Letting go of Timelines

“Never let a stumble in the road be the end of the journey.”

As many of you know, the last time I ran anything longer than a mile was March 22nd. I set out for a snowy 11 mile run and made it 8 miles before this pain in my knee came out of nowhere. Pain that I knew I could not run through. It felt like it was under my kneecap and I remember thinking this is not good. I walked home that day and I think I knew deep down I would be on a running break for a while, but I didn’t want to admit it.

Flash forward to now and I am still not running, but feeling like I am getting closer or at least going in the right direction. Originally this year I had a lot of running goals, first Boston, a 3:10 marathon and breaking a 90 minute half. All goals I knew I could do, if I was in the right shape.

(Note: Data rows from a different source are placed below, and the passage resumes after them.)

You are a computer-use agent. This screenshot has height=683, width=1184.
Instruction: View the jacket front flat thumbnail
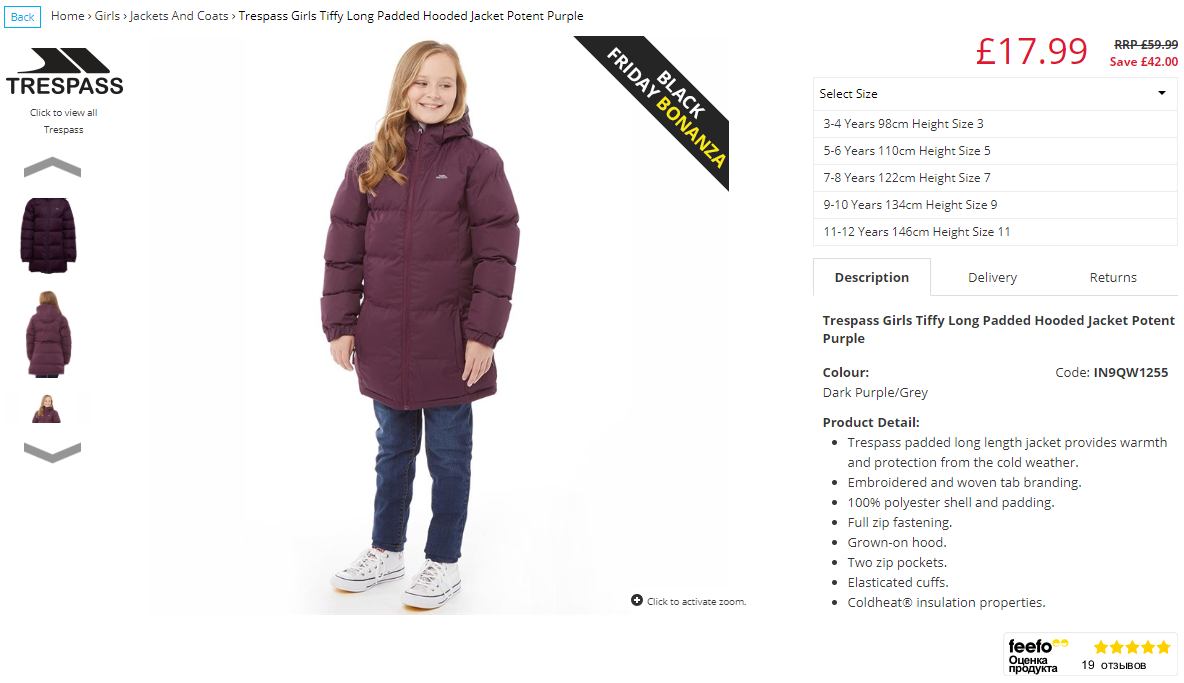48,235
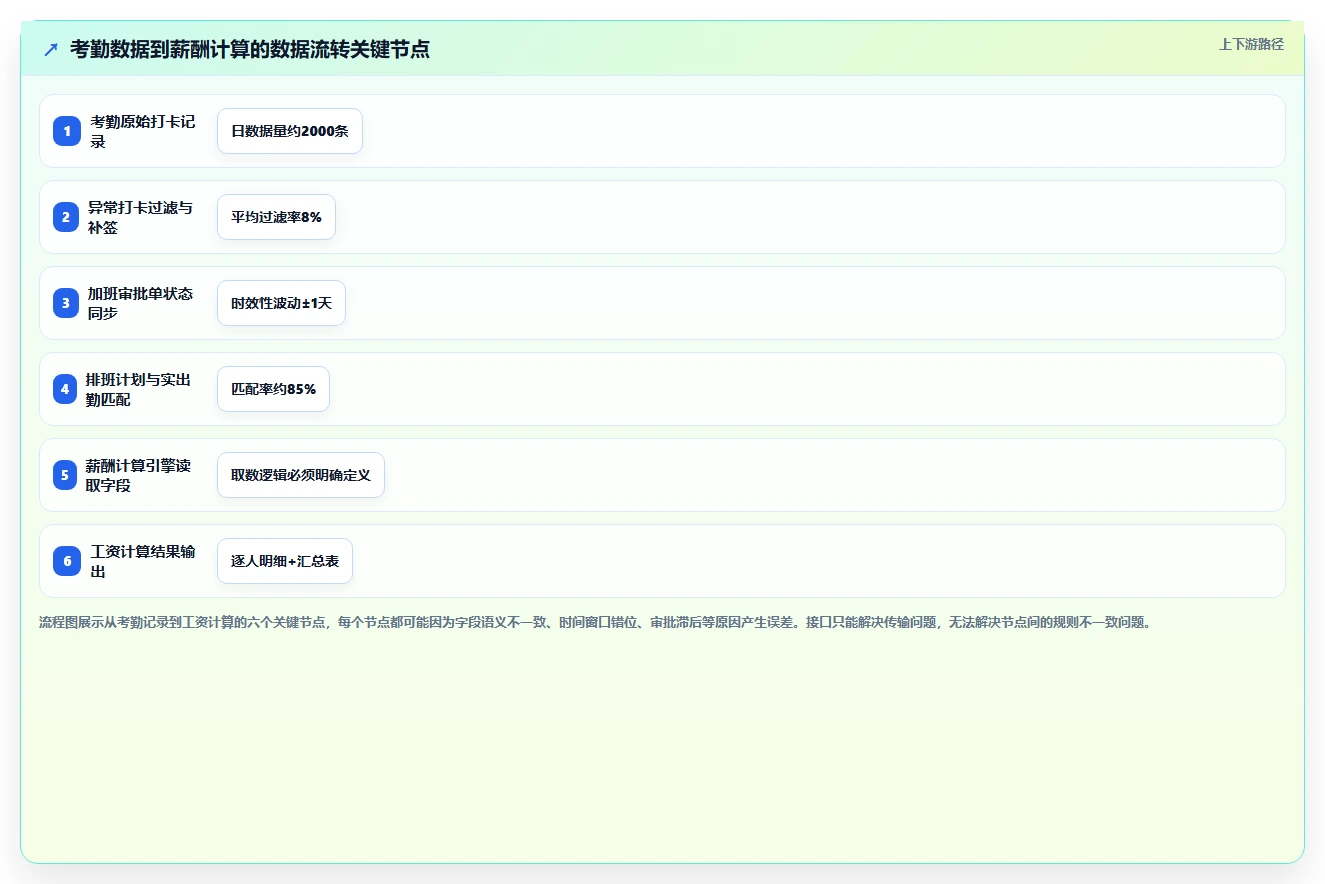Select the step 4 number badge
The height and width of the screenshot is (884, 1325).
tap(65, 389)
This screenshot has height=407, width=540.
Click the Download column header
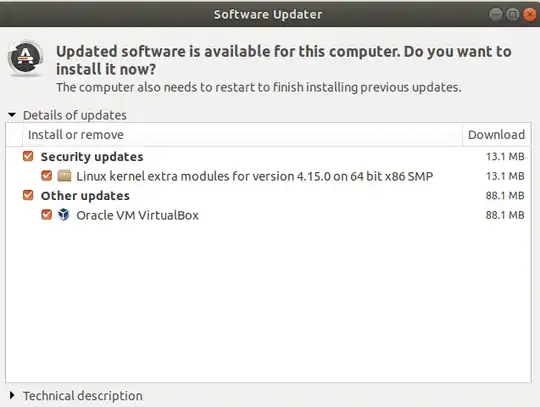click(496, 135)
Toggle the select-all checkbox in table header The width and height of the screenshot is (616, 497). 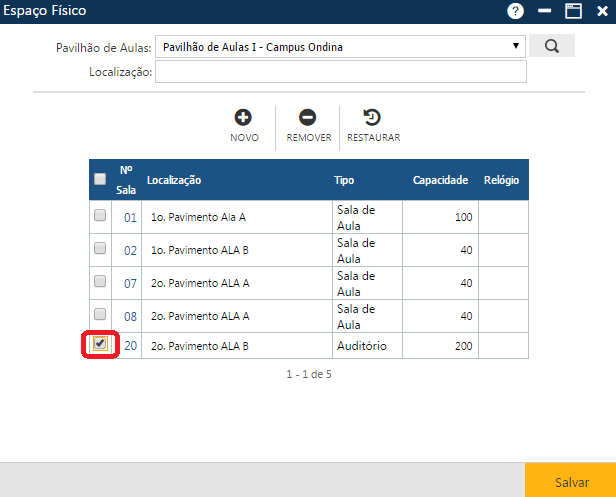tap(100, 180)
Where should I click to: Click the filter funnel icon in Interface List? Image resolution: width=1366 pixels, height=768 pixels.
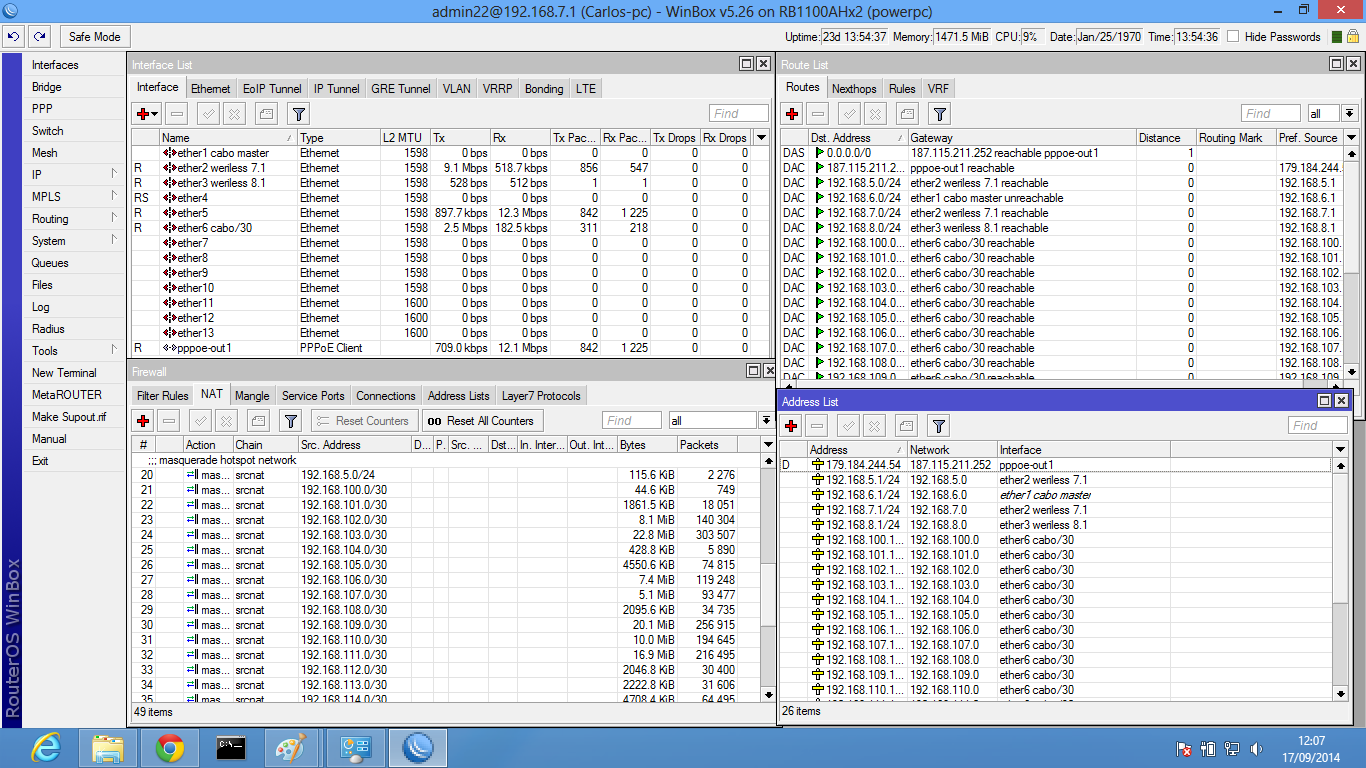click(297, 114)
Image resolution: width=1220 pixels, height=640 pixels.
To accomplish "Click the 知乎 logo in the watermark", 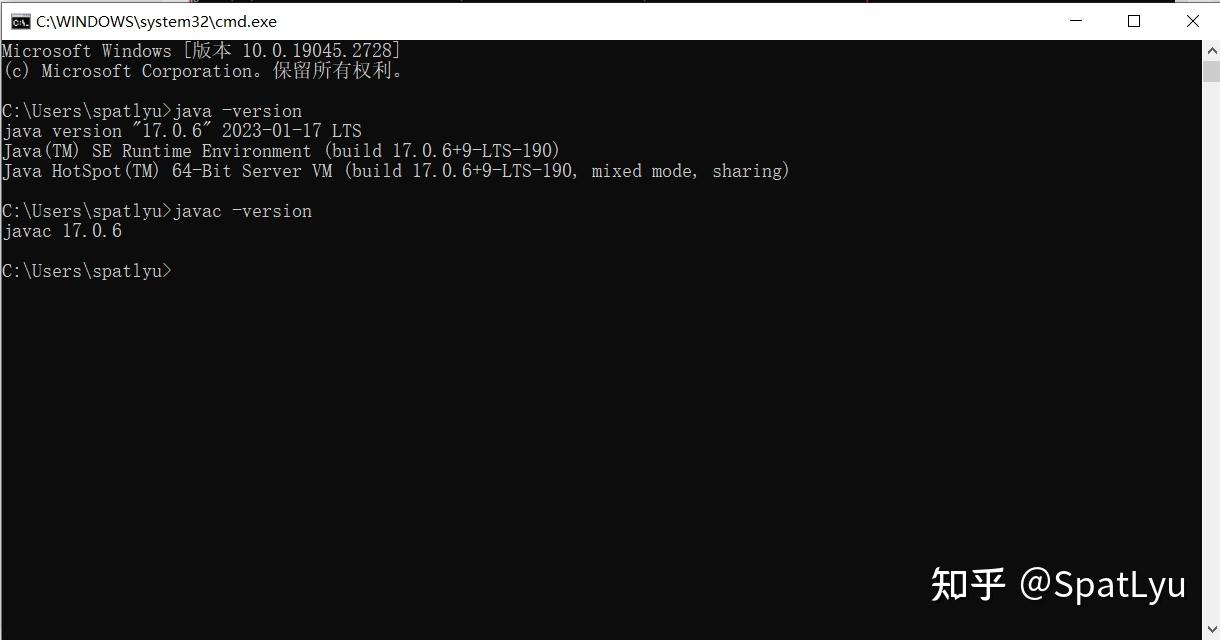I will [967, 584].
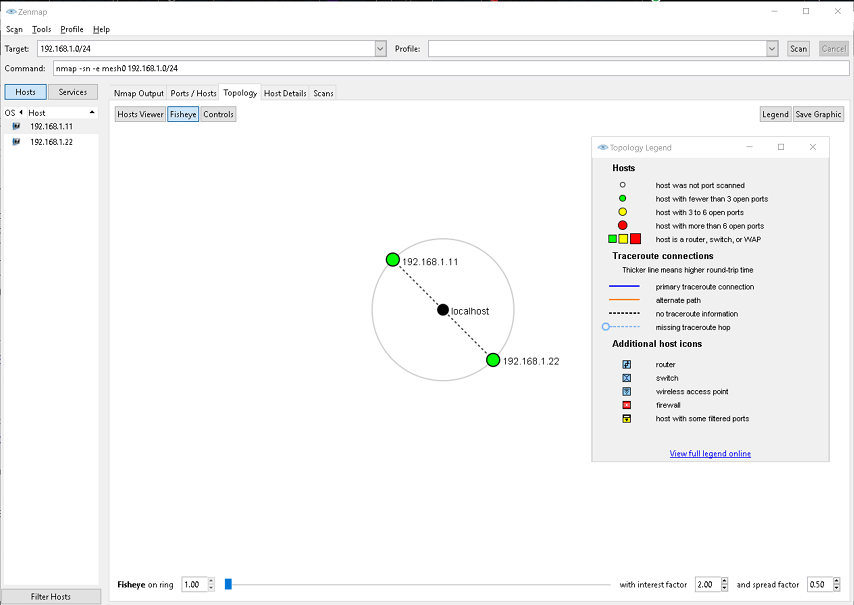Open the Profile dropdown arrow

[771, 48]
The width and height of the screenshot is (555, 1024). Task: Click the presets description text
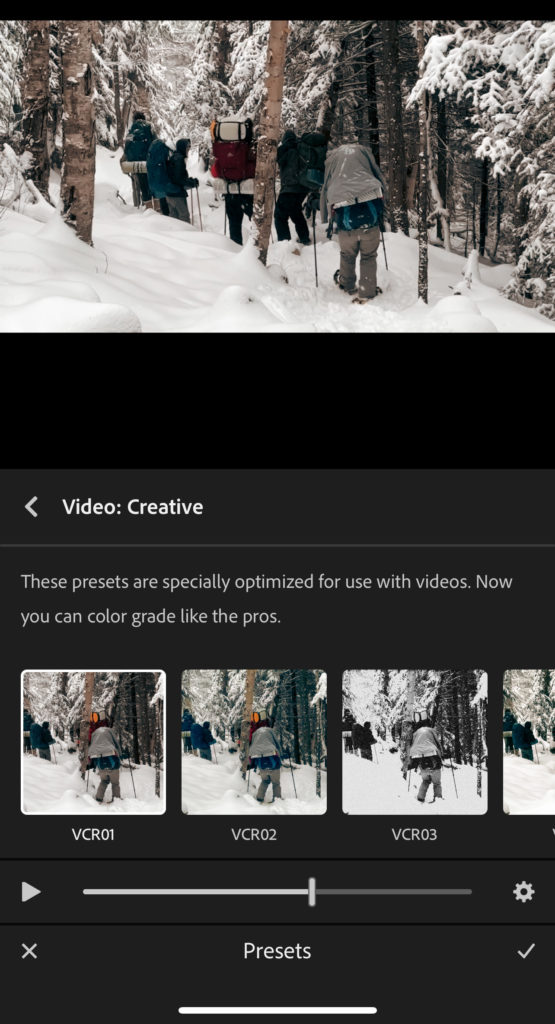[x=266, y=599]
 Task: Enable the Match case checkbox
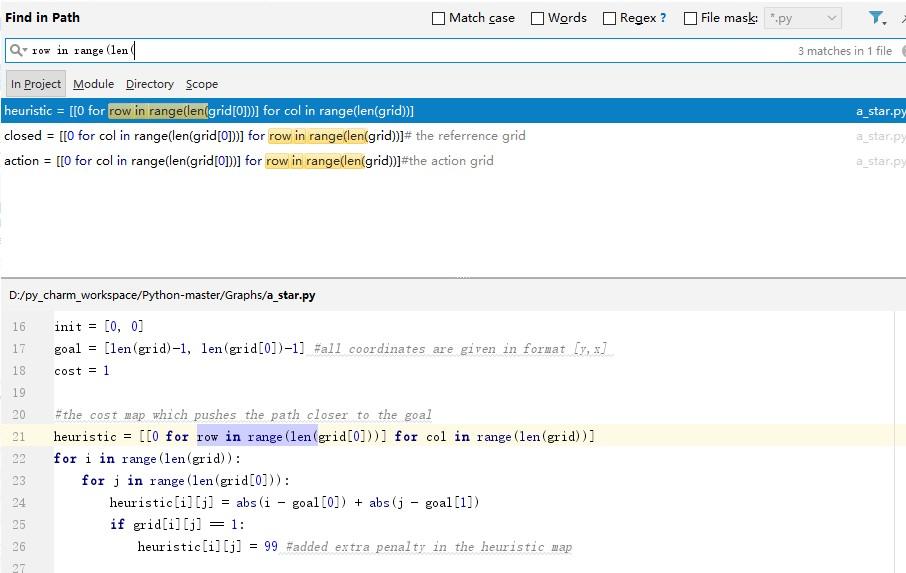(438, 18)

When you are first injured the hardest part is letting go of those goals, letting them slip away and feeling okay with it. For me that started with Boston, my first DNS marathon. I picked a good one to not show up to right? When I let go of Boston I thought, it’s okay this is smart, because if I do this and keep recovering I can still go for a 90 second half in May at Wallis Sands. Then I withdrew from Wallis Sands, my goal half race for the year and then the Shipyard half in June. I am really on a role of DNS’ this year.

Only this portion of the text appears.